• Dettagli dell'esercizio:
Nel brano sulla causa tra il sig. Scrosati e il Comune di Busto Arsizio, individua tutte le pronunce distinte contenute nella sentenza impugnata ed elencale.

• Brano fornito:
Dopo il deposito di memorie e repliche, all’udienza di trattazione la causa è stata riservata in decisione.
2. Con ricorso autonomo in appello, il sig. Scrosati ha impugnato la sentenza 6 aprile 2004 n. 1434, proponendo i medesimi motivi di impugnazione proposti con l’appello incidentale introdotto nell’ambito del giudizio di appello instaurato con ricorso r.g. n. 1977/2005 del Comune di Busto Arsizio.
Si è costituito in giudizio il Comune di Busto Arsizio, che ha comunque concluso per il rigetto dell’appello, stante la sua infondatezza.
Dopo il deposito di memorie e repliche, all’udienza di trattazione la causa è stata riservata in decisione.
DIRITTO
3. Il Collegio deve preliminarmente procedere alla riunione degli appelli, ex art. 96, co. 1, Cpa, in quanto proposti avverso la medesima sentenza.
4. La sentenza impugnata contiene, in sostanza, tre distinte pronunce, il contenuto delle quali dà luogo, rispettivamente, sia all’appello del Comune di Busto Arsizio, sia all’appello (incidentale ed in via principale) del sig. Scrosati, pur vincitore in I grado. Ed infatti:
– per un verso, la sentenza rigetta i motivi di ricorso proposti avverso l’adozione di una variante generale al PRG di Busto Arsizio (e, per tale parte, essa risulta impugnata dal sig. Scrosati);
– per altro verso, essa – dando atto che “la omessa previsione di un indennizzo viene prospettata dal ricorrente con la comparsa conclusionale”, a seguito della sentenza n. 175/1999 della Corte Costituzionale – dichiara illegittimi gli atti con i quali è stata approvata la variante, “nelle parti in cui non prevedono la corresponsione di un indennizzo al ricorrente a causa della reiterazione del vincolo”;
– per altro verso ancora, in accoglimento del ricorso, dichiara illegittima la previsione di ampliamento del cimitero “fino ad una distanza di m. 50 dal confine con la proprietà del ricorrente”.

• Estratto originale:
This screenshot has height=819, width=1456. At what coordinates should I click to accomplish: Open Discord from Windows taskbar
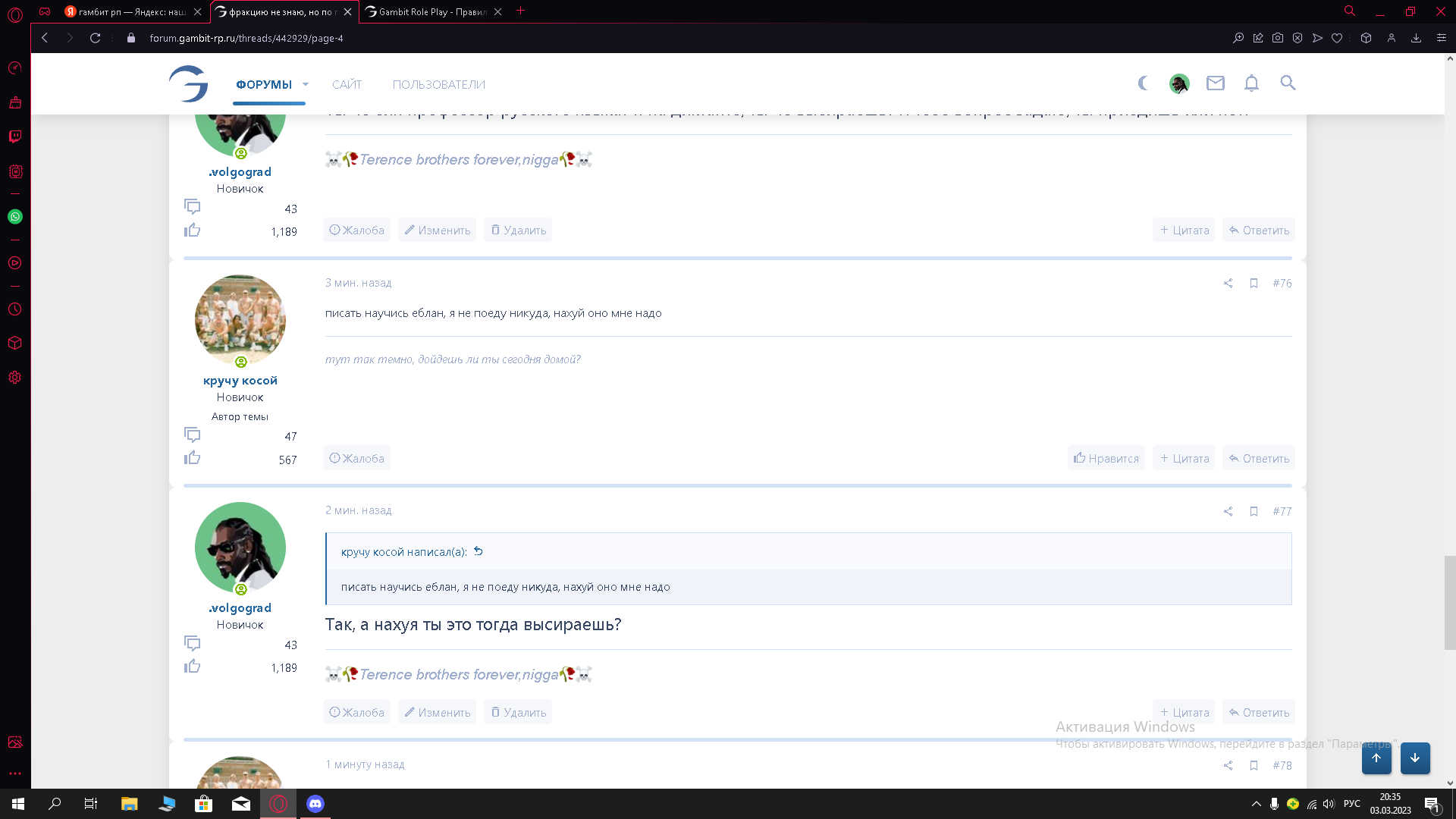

• Risultato finale:
- Rigetta i motivi di ricorso proposti avverso l'adozione di una variante generale al PRG di Busto Arsizio.
- Dichiara illegittimi gli atti con i quali è stata approvata la variante, "nelle parti in cui non prevedono la corresponsione di un indennizzo al ricorrente a causa della reiterazione del vincolo".
- In accoglimento del ricorso, dichiara illegittima la previsione di ampliamento del cimitero "fino ad una distanza di m. 50 dal confine con la proprietà del ricorrente".